Steve smiled tightly at the floor, hair falling into his face.  “Okay.”

“Besides, you’re the one who’s gonna make this place look good,” Bucky said, throwing himself down onto the mattress next to Steve.  “My little blonde housewife.”

Steve made a little noise of outrage.  “Bucky!”

Bucky smiled beatifically.  “Honestly, Steve, I don’t know how your mother let you come live here with me in sin, but - ”

Steve tackled him to the ground before he could finish his sentence.

 

* * *

 

Freight Car

_2016_

 

* * *

 

The Winter Soldier did not die without a struggle.  This was the part that Steve didn’t understand, no matter how Bucky tried to explain it.  The Winter Soldier was trained to fight, to survive, to claw his way to the surface with his metal fingertips.  He did not die easily.  And when the fight was over - when Bucky Barnes was the only one left standing - the Winter Soldier’s dead body was still there to be dealt with.  Bucky carried the corpse with him everywhere he went.

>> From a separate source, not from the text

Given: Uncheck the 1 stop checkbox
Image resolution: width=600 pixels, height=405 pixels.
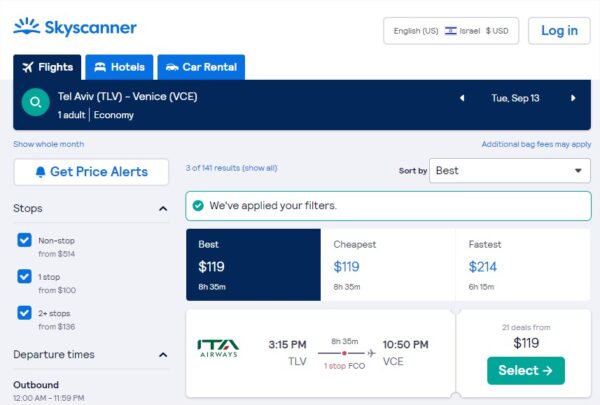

He wanted to treat the body kindly.  He did not want to be the Winter Soldier anymore, he was grateful to have his head to himself, but the Soldier had protected him for so many decades, snarling ice and spray of bullets cooperating to bend the odds in their favor.  The two of them kept themselves alive together.  The potential to be him - to be an animal beast who could never miss a headshot - had been there from the beginning.  HYDRA had done its best to lock him down, shut him up, but the Winter Soldier had been a force of nature.  You could not invent a force of nature any more than you could control it.

Bucky Barnes, youth of Brooklyn, had always had an animal inside him, ready to bare its teeth and lash out.  Steve Rogers had always had a muscled vigilante waiting in his bones for a serum to unlock it from the confines of his marrow.  If their positions had been reversed, if the Captain had been poisoned with diseased ice, if HYDRA had put guns in his hands and cut out pieces of his brain until he was someone he did not recognize, Bucky knew that the stars and stripes would have turned feral.  Steve would have been just as vicious as the Winter Soldier under the wrong circumstances, Bucky could see it in his eyes.

He hoped this meant that if he had been given Steve’s serum, if he had been given a costume and a shield to put on his arm, the delicate and tattered pieces of him could have come together with the wild animal in his chest and formed a person not unlike a hero.